(Stored data entries)
------------
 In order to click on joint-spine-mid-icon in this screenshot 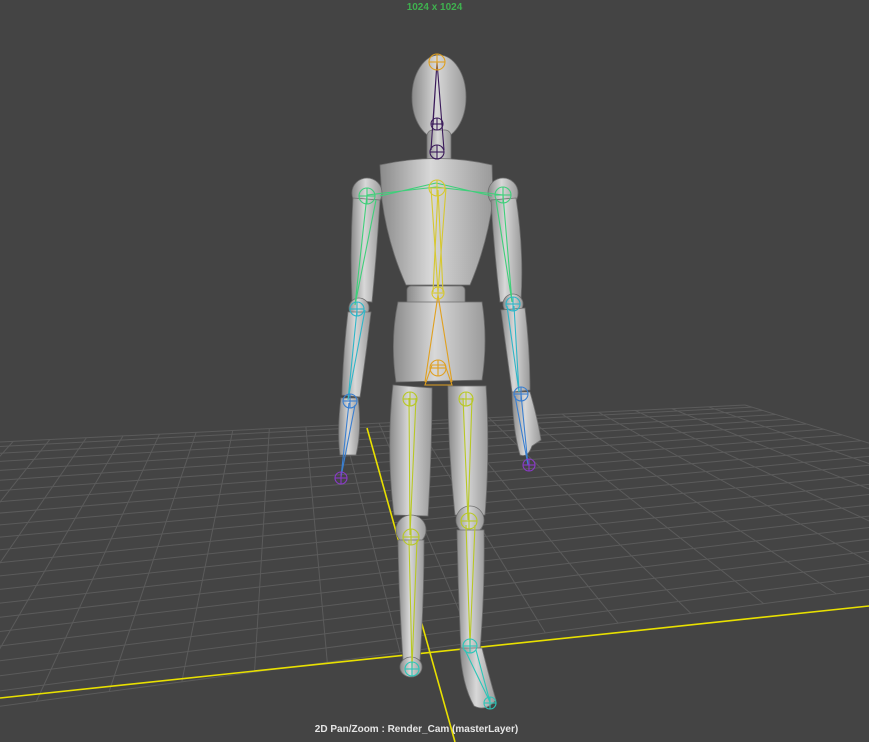, I will do `click(438, 293)`.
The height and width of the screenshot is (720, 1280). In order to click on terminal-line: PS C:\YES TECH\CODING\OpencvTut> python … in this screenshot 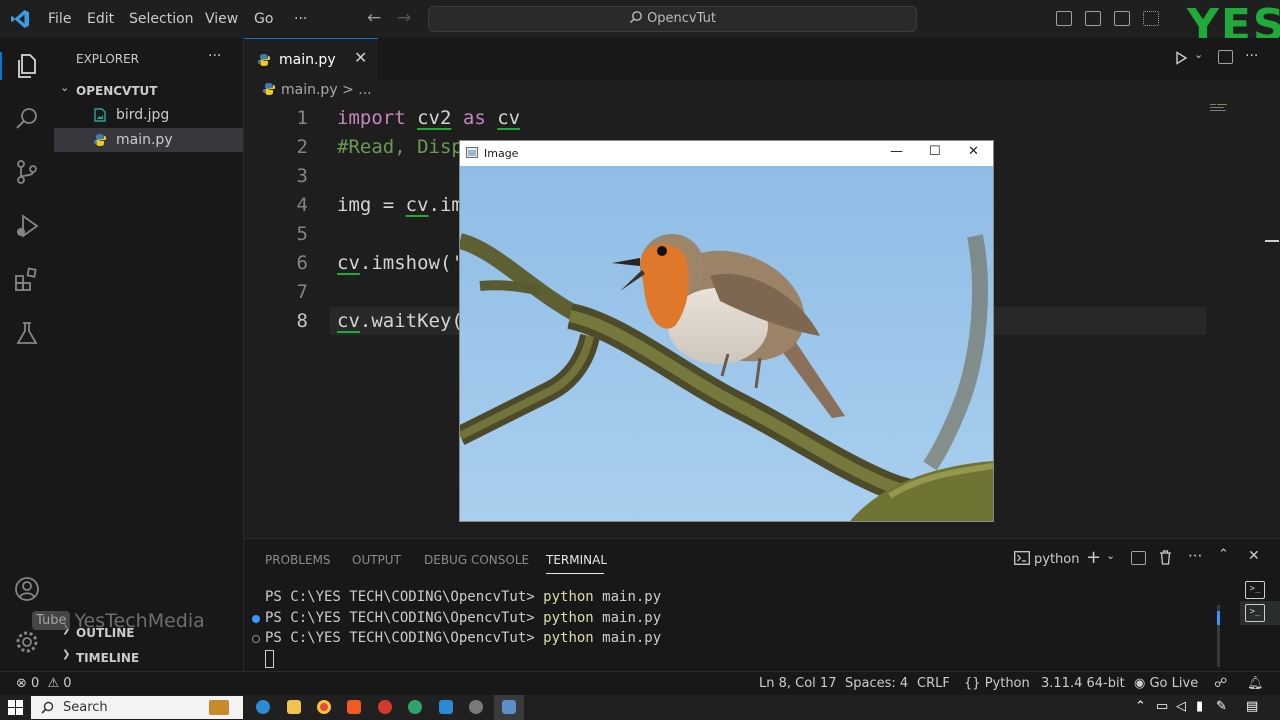, I will do `click(464, 618)`.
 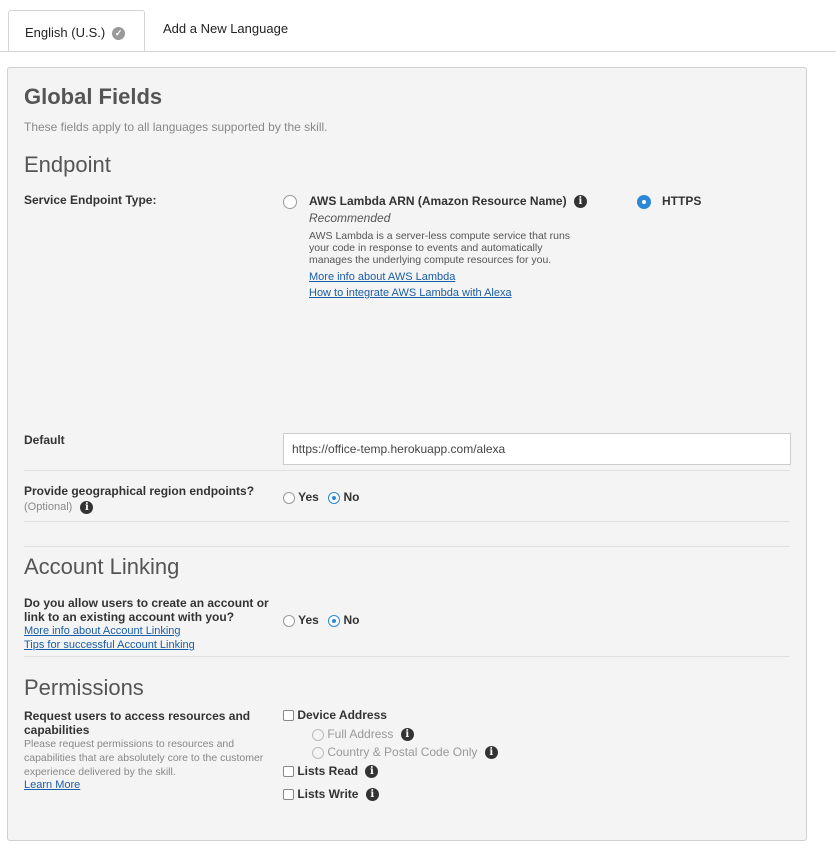 What do you see at coordinates (382, 277) in the screenshot?
I see `link-more-info-lambda: More info about AWS Lambda` at bounding box center [382, 277].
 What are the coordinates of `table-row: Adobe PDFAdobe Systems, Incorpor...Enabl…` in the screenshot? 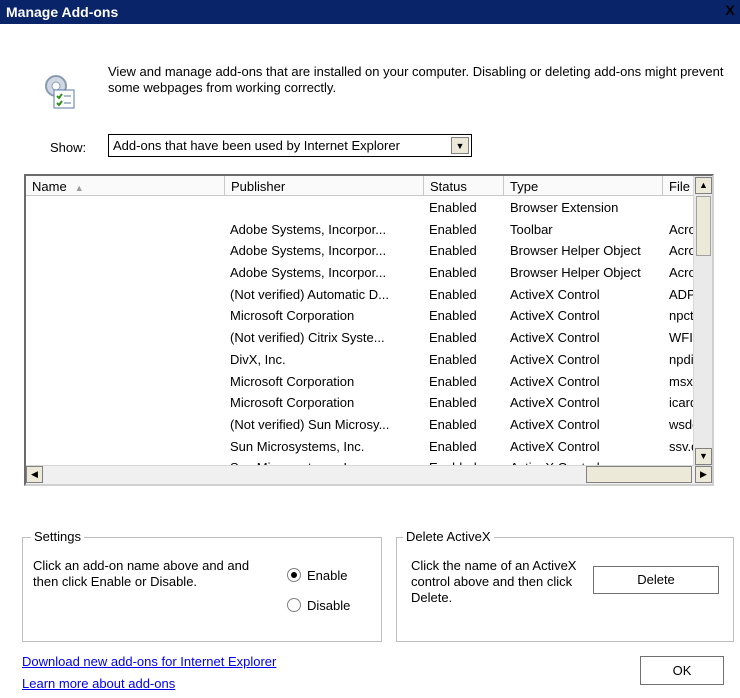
------------
Recast the records as a Markdown table with the columns Row and Entry, starting at the line that contains "What do you" and ending at the last line of the records, with blank lines omitted. Leave the pictures out of the answer.

Finished task:
| Row | Entry |
|---|---|
| 1 |   What do you see at coordinates (382, 277) in the screenshot? |
| 2 | I see `link-more-info-lambda: More info about AWS Lambda` at bounding box center [382, 277]. |
| 3 |  What are the coordinates of `table-row: Adobe PDFAdobe Systems, Incorpor...Enabl…` in the screenshot?  |